All dentists are trained to administer conventional root canal treatment, which involves the use of small hand files to remove infected pulp from the inside of the tooth. By limiting their practice to endodontics, endodontists focus exclusively on dental pulp treatments. They complete an average of 25 root canal treatments per week, while general dentists usually do two. Endodontists don't place fillings or clean teeth, but instead spend their time diagnosing and treating tooth pain.
They are specialists who are experts in finding the cause of oral and facial pain that has been difficult to diagnose. Do all dentists perform endodontics? All dentists have been trained in endodontic treatments for many years, including a general dentist. A general practitioner has the ability to perform root canal treatment in conjunction with any other procedure related to dental problems. However, many would recommend seeing a specialist for any endodontic treatment.
Simple root canals can be performed by a general or family dentist. However, if the canal has a complex enough anatomy to make finding, navigating or accessing the root difficult, it may require the contact of an endodontist. Endodontists are specialist dentists who focus on dental pulp disorders and specialize in treatments such as root canals. Endodontists receive significantly more specialized training and have more years of experience.
An endodontist is also recommended for teeth with more than one channel, such as molars. Digital x-rays and three-dimensional images allow endodontists to take detailed pictures of the anatomy of small teeth to better see root canals and any related infections. At the first visit to the dentist, you may be prescribed antibiotic treatment for several days before the endodontic procedure is performed. Dentists focus on general dental care, such as cleaning your mouth, providing fillings for cavities, and treating gum disease.
If you're not sure about letting your family dentist perform such a complex procedure, read on. Unlike dentists, endodontists limit their practice to treating dental pulp and root canal systems. However, in select cases, a general dentist may be comfortable enough with the procedure to perform in the office. If the dental pulp is sufficiently traumatized, whether from exposure to oral bacteria through deep tooth decay, a fracture in the tooth that penetrates the pulp, or a strong blow to the face, the tooth begins to die and often root canal therapy is required to prevent or eliminate infection and prevent loss of teeth.
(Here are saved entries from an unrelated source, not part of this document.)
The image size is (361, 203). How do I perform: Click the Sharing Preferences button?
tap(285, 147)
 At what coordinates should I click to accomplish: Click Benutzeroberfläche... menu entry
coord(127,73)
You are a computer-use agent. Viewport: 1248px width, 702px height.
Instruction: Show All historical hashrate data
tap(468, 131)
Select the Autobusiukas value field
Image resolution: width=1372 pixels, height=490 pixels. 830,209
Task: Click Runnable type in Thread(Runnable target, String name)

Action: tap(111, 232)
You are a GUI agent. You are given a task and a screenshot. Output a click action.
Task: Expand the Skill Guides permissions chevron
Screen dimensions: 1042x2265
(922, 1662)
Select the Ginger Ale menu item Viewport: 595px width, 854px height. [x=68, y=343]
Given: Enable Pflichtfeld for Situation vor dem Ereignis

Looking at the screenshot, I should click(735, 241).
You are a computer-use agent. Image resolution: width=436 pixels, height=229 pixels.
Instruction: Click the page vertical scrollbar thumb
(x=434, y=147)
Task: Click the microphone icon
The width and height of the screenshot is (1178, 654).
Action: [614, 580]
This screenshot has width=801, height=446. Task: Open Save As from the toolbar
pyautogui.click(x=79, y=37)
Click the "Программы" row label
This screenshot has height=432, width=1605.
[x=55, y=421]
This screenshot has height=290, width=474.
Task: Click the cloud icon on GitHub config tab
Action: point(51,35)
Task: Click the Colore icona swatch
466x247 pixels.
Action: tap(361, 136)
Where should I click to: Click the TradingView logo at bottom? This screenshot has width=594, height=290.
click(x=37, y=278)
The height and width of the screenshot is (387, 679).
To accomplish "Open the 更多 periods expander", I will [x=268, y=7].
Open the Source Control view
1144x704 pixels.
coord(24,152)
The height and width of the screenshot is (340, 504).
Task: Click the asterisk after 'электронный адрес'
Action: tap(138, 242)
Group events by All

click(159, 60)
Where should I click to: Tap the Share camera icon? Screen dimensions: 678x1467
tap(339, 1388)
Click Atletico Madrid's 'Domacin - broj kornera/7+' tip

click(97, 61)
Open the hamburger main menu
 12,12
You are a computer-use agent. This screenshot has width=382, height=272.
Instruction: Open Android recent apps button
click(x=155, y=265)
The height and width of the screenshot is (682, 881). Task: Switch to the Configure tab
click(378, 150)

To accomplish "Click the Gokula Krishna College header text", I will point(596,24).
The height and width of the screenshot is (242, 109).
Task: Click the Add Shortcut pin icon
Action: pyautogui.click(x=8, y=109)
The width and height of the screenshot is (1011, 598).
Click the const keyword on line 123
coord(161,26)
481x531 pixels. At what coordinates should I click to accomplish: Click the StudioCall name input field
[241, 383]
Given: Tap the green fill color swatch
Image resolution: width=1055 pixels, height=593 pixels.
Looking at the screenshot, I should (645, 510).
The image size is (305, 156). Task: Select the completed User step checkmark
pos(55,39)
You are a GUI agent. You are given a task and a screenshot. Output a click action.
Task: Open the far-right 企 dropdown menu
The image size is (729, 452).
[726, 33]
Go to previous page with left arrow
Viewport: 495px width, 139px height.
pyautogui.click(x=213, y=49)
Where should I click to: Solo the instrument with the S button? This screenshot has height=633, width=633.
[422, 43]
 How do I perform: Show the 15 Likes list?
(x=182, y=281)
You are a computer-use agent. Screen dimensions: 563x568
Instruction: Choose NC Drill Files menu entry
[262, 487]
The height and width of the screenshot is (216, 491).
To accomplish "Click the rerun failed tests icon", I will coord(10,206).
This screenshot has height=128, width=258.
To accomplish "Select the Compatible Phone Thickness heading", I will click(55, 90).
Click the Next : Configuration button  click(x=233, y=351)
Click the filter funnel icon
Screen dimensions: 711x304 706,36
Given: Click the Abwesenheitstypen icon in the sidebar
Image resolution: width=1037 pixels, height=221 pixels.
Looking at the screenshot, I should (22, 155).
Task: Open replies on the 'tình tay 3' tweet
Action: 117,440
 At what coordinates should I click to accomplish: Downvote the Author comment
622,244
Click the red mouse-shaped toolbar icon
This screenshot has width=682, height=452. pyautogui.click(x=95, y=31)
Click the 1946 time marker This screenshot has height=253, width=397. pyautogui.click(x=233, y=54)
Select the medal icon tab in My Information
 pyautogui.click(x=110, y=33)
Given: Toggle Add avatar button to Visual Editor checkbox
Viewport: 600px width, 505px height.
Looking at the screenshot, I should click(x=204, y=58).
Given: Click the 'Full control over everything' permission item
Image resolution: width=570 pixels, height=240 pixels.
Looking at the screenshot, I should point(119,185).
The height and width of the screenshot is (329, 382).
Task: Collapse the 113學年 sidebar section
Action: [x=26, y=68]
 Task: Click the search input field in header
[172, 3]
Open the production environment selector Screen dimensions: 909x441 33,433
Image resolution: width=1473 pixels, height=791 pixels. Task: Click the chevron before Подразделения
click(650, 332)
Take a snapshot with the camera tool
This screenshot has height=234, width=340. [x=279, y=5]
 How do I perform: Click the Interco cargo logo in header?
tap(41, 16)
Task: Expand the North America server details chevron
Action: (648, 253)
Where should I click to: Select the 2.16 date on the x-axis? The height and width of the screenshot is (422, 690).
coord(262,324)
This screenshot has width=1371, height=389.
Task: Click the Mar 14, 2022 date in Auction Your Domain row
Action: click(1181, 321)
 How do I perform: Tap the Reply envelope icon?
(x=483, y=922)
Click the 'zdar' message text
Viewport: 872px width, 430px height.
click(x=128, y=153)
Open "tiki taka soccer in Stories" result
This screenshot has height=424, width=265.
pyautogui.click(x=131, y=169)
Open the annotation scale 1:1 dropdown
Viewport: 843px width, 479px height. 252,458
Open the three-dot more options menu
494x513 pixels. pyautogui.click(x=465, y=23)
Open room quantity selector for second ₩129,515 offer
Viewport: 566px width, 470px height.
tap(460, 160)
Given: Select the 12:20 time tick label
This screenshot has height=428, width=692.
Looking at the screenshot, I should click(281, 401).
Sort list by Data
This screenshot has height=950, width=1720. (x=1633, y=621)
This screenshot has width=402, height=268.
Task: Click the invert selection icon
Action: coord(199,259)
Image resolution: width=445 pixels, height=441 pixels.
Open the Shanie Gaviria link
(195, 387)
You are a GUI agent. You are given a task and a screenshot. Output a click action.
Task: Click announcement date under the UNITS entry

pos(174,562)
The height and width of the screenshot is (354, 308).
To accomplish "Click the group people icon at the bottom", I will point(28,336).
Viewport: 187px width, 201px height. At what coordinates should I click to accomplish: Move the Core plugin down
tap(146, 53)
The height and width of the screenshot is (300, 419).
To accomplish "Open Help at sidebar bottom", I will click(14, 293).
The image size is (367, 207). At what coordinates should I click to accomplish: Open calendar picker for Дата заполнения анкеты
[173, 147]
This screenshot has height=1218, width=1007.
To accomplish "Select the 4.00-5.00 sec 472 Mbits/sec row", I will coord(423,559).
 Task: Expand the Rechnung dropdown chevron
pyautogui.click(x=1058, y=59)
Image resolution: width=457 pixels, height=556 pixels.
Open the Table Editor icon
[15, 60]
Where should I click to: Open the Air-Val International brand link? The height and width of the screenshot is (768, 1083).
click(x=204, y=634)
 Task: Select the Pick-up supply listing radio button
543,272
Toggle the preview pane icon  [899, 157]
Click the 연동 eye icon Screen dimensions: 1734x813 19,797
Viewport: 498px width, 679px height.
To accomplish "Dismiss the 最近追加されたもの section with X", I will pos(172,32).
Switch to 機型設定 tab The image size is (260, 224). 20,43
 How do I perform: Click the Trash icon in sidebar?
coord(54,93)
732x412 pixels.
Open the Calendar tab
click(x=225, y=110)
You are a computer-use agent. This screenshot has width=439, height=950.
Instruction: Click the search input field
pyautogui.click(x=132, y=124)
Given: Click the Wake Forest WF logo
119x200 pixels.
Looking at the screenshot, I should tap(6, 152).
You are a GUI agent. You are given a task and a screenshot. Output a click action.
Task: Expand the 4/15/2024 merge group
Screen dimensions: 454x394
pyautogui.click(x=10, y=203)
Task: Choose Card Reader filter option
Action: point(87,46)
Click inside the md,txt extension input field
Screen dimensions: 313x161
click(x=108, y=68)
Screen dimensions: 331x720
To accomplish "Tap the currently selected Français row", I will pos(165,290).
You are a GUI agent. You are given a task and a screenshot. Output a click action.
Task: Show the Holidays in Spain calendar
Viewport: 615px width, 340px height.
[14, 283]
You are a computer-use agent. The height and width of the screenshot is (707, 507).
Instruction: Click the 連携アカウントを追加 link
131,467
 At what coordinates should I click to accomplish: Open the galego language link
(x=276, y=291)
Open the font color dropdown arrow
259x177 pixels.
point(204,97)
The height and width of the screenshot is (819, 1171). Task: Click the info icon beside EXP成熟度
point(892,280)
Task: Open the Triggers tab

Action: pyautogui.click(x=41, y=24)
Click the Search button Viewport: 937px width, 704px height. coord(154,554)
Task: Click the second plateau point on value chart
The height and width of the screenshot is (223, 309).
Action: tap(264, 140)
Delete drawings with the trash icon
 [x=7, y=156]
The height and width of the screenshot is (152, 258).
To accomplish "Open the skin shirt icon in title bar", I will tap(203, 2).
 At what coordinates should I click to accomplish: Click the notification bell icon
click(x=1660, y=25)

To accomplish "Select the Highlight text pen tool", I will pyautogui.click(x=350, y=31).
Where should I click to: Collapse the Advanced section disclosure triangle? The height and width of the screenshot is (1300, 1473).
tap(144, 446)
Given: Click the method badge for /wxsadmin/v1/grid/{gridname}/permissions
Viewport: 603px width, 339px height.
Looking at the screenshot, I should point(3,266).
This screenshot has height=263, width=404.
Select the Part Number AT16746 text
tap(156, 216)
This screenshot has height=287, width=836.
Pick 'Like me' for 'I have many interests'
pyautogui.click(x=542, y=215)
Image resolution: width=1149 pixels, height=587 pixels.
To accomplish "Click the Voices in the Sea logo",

In these parts of the country, it is more convenient to allow general dentists to perform root canal treatment. They are experts at performing root canals in a single visit and schedule patients for just an hour or less. Keep in mind that if a root canal specialist is required for treatment, you can expect to pay more than with a general dentist performing root canal treatment. A root canal treatment is a dental procedure used to remove diseased pulp tissue from the inside of a tooth.
An endodontist, as defined by the American Board of Endodontists, is a dental specialist who treats the dental pulp, root, and surrounding tissues of diseased and injured teeth.